Required action - Would you copy, word for word, each line from the one with "Image resolution: width=1280" to the end of the listing below, skipping all pictures?

___ Listed records ___

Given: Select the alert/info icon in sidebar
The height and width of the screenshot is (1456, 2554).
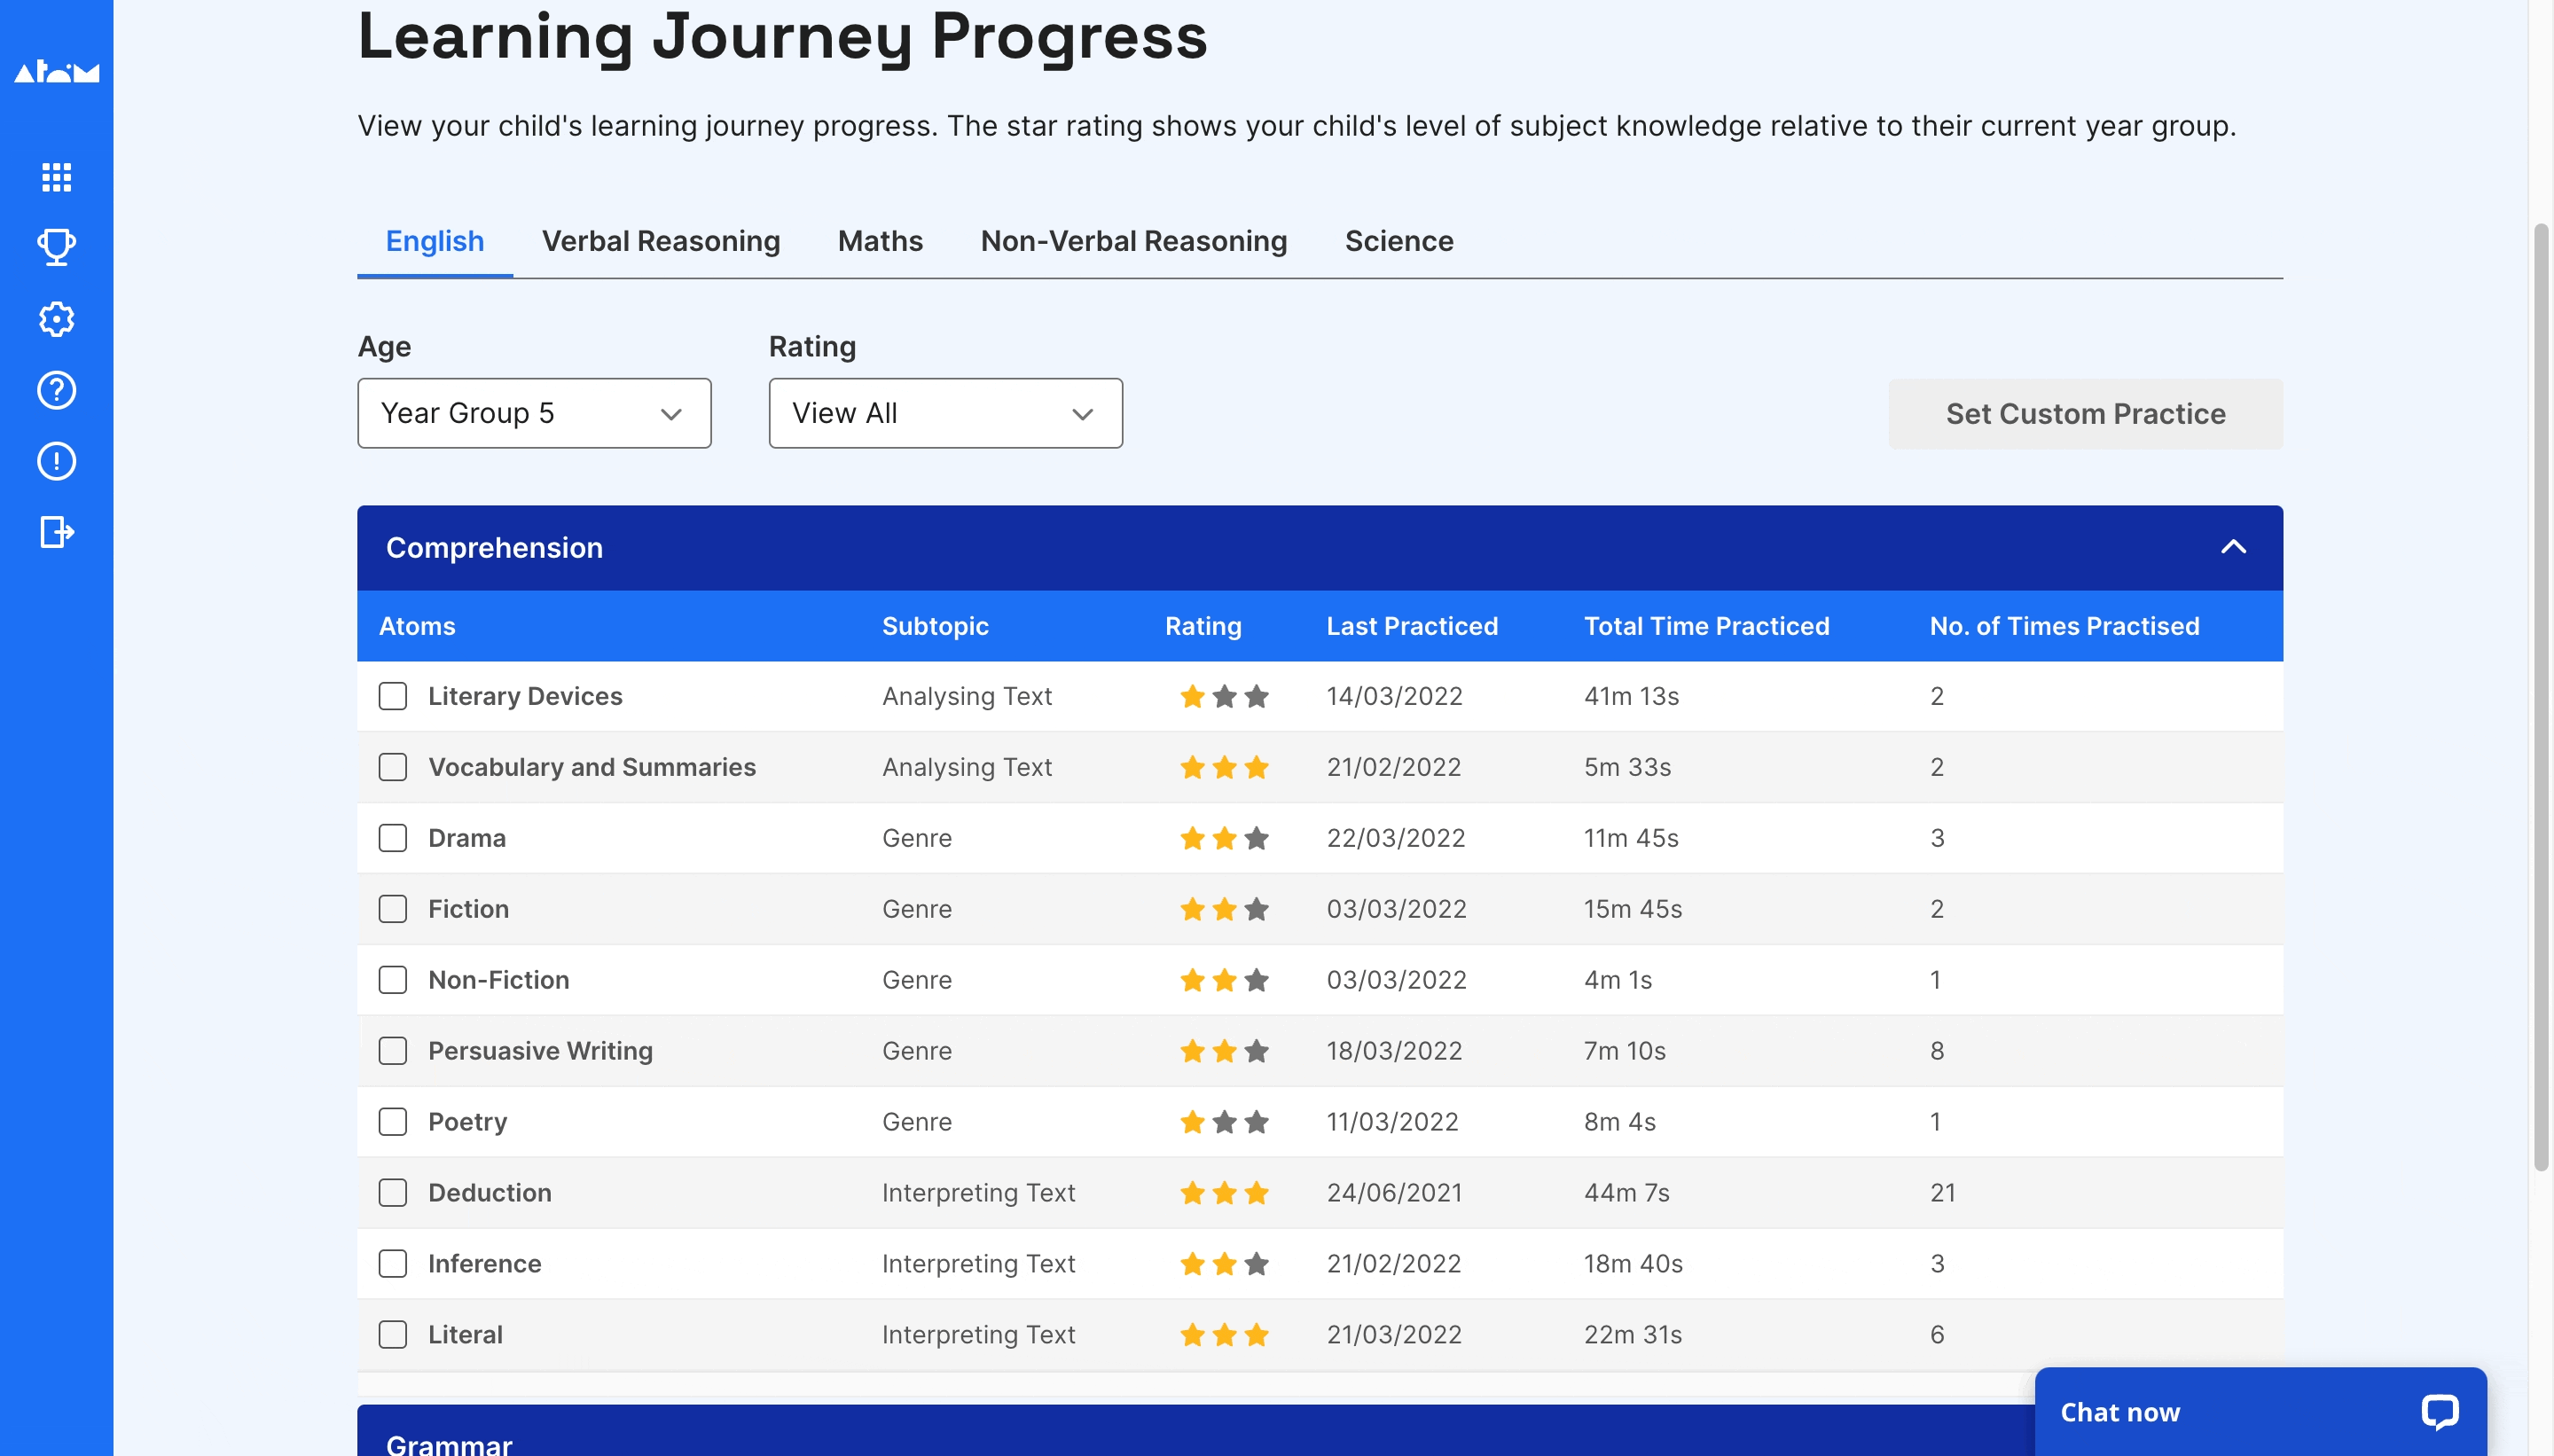Looking at the screenshot, I should (x=56, y=459).
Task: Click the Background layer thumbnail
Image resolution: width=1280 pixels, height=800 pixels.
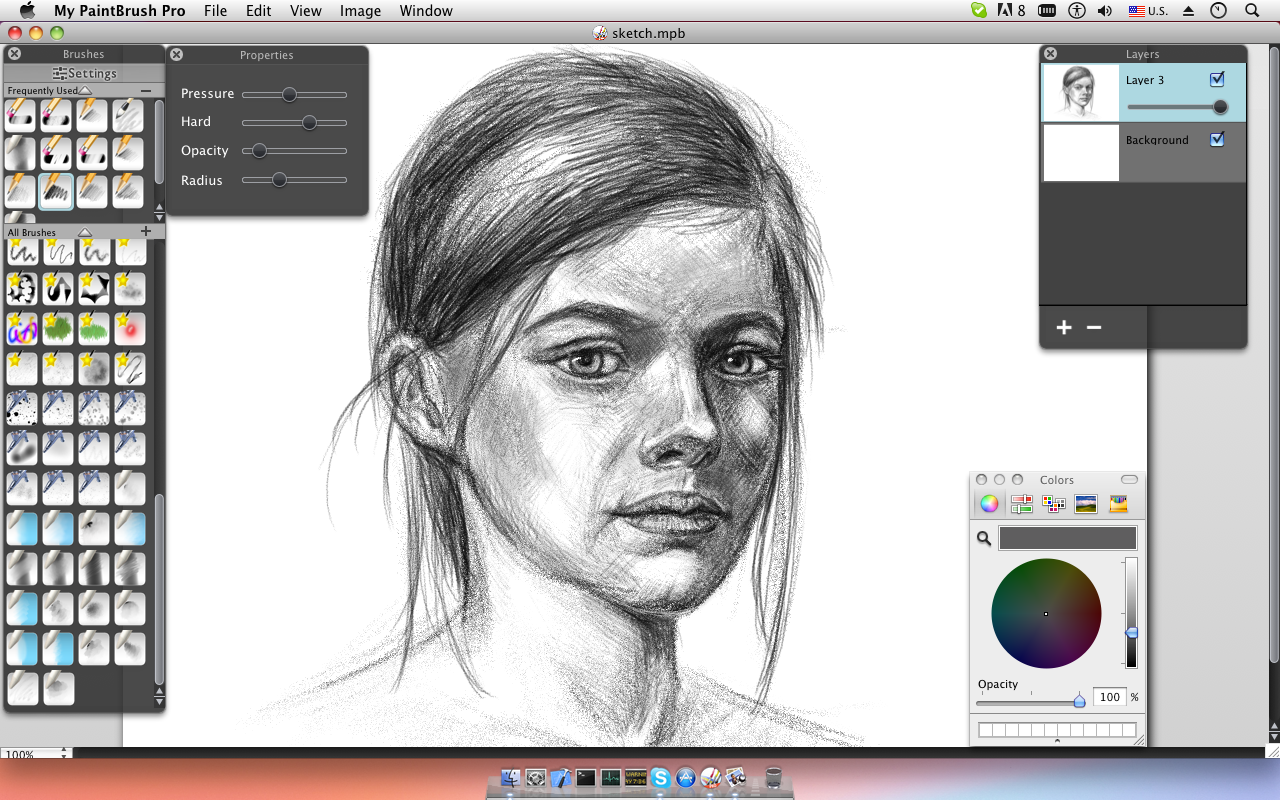Action: [x=1081, y=153]
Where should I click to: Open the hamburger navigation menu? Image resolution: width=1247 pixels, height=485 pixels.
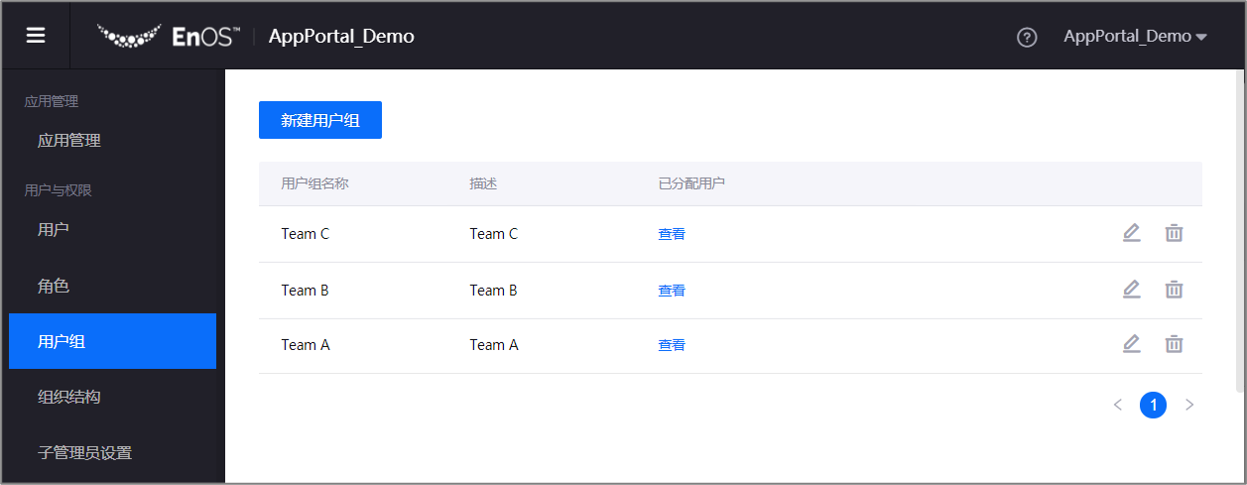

___

Solution for this problem -
Image resolution: width=1280 pixels, height=800 pixels.
Action: [x=1081, y=153]
Where should I click to: Open the hamburger navigation menu? Image resolution: width=1247 pixels, height=485 pixels.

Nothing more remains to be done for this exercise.